(Given information)

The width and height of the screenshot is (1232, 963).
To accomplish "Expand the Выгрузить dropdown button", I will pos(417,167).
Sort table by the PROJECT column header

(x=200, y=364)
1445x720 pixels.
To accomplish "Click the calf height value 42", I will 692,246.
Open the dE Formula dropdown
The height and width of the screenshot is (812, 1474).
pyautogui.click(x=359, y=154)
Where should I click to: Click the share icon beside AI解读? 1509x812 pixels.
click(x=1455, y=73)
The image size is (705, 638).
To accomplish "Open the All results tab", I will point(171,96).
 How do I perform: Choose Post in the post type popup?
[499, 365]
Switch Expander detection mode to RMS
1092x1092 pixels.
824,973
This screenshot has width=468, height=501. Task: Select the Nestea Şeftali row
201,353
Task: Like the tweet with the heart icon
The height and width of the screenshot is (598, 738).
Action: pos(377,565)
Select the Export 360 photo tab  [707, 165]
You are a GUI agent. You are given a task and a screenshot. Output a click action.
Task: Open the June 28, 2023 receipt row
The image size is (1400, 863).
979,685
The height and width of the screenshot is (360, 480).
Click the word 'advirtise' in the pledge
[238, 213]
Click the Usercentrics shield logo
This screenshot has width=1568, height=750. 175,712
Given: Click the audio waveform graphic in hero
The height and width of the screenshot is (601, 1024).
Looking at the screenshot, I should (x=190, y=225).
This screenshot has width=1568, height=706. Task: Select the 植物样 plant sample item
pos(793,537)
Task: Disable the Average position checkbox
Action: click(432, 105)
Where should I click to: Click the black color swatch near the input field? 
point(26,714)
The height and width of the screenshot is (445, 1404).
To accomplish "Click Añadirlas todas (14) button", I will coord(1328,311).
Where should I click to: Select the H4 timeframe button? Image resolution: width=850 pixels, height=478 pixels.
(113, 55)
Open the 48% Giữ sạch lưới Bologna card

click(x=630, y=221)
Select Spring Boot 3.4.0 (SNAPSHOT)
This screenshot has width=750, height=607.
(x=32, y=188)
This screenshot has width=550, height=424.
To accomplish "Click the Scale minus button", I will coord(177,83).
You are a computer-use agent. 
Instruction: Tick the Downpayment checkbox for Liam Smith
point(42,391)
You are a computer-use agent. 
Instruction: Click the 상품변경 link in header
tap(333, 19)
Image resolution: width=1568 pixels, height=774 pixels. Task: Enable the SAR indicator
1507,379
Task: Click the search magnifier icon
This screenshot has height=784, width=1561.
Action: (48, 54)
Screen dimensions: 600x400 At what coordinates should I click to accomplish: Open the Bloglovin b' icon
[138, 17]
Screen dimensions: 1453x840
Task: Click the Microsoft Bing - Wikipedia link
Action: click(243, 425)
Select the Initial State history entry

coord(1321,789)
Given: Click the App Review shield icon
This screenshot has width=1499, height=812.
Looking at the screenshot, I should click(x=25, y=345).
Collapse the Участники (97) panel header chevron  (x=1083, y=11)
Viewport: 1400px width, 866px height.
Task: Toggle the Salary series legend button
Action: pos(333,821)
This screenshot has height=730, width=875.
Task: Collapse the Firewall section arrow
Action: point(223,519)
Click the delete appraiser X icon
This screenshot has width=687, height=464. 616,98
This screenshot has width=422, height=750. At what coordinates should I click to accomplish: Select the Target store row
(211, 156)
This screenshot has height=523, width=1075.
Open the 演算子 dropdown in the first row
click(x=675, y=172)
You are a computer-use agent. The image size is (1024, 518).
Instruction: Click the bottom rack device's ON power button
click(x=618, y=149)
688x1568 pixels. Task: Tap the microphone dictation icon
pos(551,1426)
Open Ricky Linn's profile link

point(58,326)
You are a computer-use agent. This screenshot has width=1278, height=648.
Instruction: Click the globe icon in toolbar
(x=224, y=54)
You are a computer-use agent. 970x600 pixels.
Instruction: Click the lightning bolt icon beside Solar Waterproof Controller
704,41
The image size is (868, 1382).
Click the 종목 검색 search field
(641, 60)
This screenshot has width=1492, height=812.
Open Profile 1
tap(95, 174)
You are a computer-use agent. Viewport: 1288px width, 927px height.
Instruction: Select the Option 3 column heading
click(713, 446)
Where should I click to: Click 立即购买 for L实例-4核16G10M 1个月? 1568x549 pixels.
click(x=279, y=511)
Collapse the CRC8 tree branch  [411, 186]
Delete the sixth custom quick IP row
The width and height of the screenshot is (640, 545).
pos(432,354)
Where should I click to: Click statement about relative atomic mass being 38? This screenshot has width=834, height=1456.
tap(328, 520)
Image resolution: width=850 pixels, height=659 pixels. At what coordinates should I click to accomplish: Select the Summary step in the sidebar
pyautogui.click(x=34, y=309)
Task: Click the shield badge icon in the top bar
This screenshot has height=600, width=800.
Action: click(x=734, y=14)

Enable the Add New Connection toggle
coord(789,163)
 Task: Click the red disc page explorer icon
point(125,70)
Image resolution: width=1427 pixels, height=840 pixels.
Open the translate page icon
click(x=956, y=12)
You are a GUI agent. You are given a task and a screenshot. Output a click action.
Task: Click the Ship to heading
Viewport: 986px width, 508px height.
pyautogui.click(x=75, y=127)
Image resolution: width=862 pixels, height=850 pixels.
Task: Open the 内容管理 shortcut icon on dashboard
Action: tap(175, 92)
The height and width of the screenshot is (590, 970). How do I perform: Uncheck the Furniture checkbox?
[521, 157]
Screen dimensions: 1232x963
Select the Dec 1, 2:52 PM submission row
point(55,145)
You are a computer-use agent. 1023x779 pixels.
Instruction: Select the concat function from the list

(End Given information)

### Work order:
Please output every record exactly as it appears.

### Response area:
The width and height of the screenshot is (1232, 963).
To accomplish "Expand the Выгрузить dropdown button", I will pos(417,167).
Sort table by the PROJECT column header

(x=200, y=364)
1445x720 pixels.
To accomplish "Click the calf height value 42", I will 692,246.
Open the dE Formula dropdown
The height and width of the screenshot is (812, 1474).
pyautogui.click(x=359, y=154)
Where should I click to: Click the share icon beside AI解读? 1509x812 pixels.
click(x=1455, y=73)
The image size is (705, 638).
To accomplish "Open the All results tab", I will point(171,96).
 How do I perform: Choose Post in the post type popup?
[499, 365]
Switch Expander detection mode to RMS
1092x1092 pixels.
824,973
This screenshot has width=468, height=501. Task: Select the Nestea Şeftali row
201,353
Task: Like the tweet with the heart icon
The height and width of the screenshot is (598, 738).
Action: pos(377,565)
Select the Export 360 photo tab  [707, 165]
You are a GUI agent. You are given a task and a screenshot. Output a click action.
Task: Open the June 28, 2023 receipt row
The image size is (1400, 863).
979,685
The height and width of the screenshot is (360, 480).
Click the word 'advirtise' in the pledge
[238, 213]
Click the Usercentrics shield logo
This screenshot has width=1568, height=750. 175,712
Given: Click the audio waveform graphic in hero
The height and width of the screenshot is (601, 1024).
Looking at the screenshot, I should (x=190, y=225).
This screenshot has width=1568, height=706. Task: Select the 植物样 plant sample item
pos(793,537)
Task: Disable the Average position checkbox
Action: click(432, 105)
Where should I click to: Click the black color swatch near the input field? 
point(26,714)
The height and width of the screenshot is (445, 1404).
To accomplish "Click Añadirlas todas (14) button", I will coord(1328,311).
Where should I click to: Select the H4 timeframe button? Image resolution: width=850 pixels, height=478 pixels.
(113, 55)
Open the 48% Giữ sạch lưới Bologna card

click(x=630, y=221)
Select Spring Boot 3.4.0 (SNAPSHOT)
This screenshot has width=750, height=607.
(x=32, y=188)
This screenshot has width=550, height=424.
To accomplish "Click the Scale minus button", I will coord(177,83).
You are a computer-use agent. 
Instruction: Tick the Downpayment checkbox for Liam Smith
point(42,391)
You are a computer-use agent. 
Instruction: Click the 상품변경 link in header
tap(333, 19)
Image resolution: width=1568 pixels, height=774 pixels. Task: Enable the SAR indicator
1507,379
Task: Click the search magnifier icon
This screenshot has height=784, width=1561.
Action: (48, 54)
Screen dimensions: 600x400 At what coordinates should I click to accomplish: Open the Bloglovin b' icon
[138, 17]
Screen dimensions: 1453x840
Task: Click the Microsoft Bing - Wikipedia link
Action: click(243, 425)
Select the Initial State history entry

coord(1321,789)
Given: Click the App Review shield icon
This screenshot has width=1499, height=812.
Looking at the screenshot, I should click(x=25, y=345).
Collapse the Участники (97) panel header chevron  (x=1083, y=11)
Viewport: 1400px width, 866px height.
Task: Toggle the Salary series legend button
Action: pos(333,821)
This screenshot has height=730, width=875.
Task: Collapse the Firewall section arrow
Action: point(223,519)
Click the delete appraiser X icon
This screenshot has width=687, height=464. 616,98
This screenshot has width=422, height=750. At what coordinates should I click to accomplish: Select the Target store row
(211, 156)
This screenshot has height=523, width=1075.
Open the 演算子 dropdown in the first row
click(x=675, y=172)
You are a computer-use agent. The image size is (1024, 518).
Instruction: Click the bottom rack device's ON power button
click(x=618, y=149)
688x1568 pixels. Task: Tap the microphone dictation icon
pos(551,1426)
Open Ricky Linn's profile link

point(58,326)
You are a computer-use agent. This screenshot has width=1278, height=648.
Instruction: Click the globe icon in toolbar
(x=224, y=54)
You are a computer-use agent. 970x600 pixels.
Instruction: Click the lightning bolt icon beside Solar Waterproof Controller
704,41
The image size is (868, 1382).
Click the 종목 검색 search field
(641, 60)
This screenshot has width=1492, height=812.
Open Profile 1
tap(95, 174)
You are a computer-use agent. Viewport: 1288px width, 927px height.
Instruction: Select the Option 3 column heading
click(713, 446)
Where should I click to: Click 立即购买 for L实例-4核16G10M 1个月? 1568x549 pixels.
click(x=279, y=511)
Collapse the CRC8 tree branch  [411, 186]
Delete the sixth custom quick IP row
The width and height of the screenshot is (640, 545).
pos(432,354)
Where should I click to: Click statement about relative atomic mass being 38? This screenshot has width=834, height=1456.
tap(328, 520)
Image resolution: width=850 pixels, height=659 pixels. At what coordinates should I click to accomplish: Select the Summary step in the sidebar
pyautogui.click(x=34, y=309)
Task: Click the shield badge icon in the top bar
This screenshot has height=600, width=800.
Action: click(x=734, y=14)

Enable the Add New Connection toggle
coord(789,163)
 Task: Click the red disc page explorer icon
point(125,70)
Image resolution: width=1427 pixels, height=840 pixels.
Open the translate page icon
click(x=956, y=12)
You are a GUI agent. You are given a task and a screenshot. Output a click action.
Task: Click the Ship to heading
Viewport: 986px width, 508px height.
pyautogui.click(x=75, y=127)
Image resolution: width=862 pixels, height=850 pixels.
Task: Open the 内容管理 shortcut icon on dashboard
Action: tap(175, 92)
The height and width of the screenshot is (590, 970). How do I perform: Uncheck the Furniture checkbox?
[521, 157]
Screen dimensions: 1232x963
Select the Dec 1, 2:52 PM submission row
point(55,145)
You are a computer-use agent. 1023x779 pixels.
Instruction: Select the concat function from the list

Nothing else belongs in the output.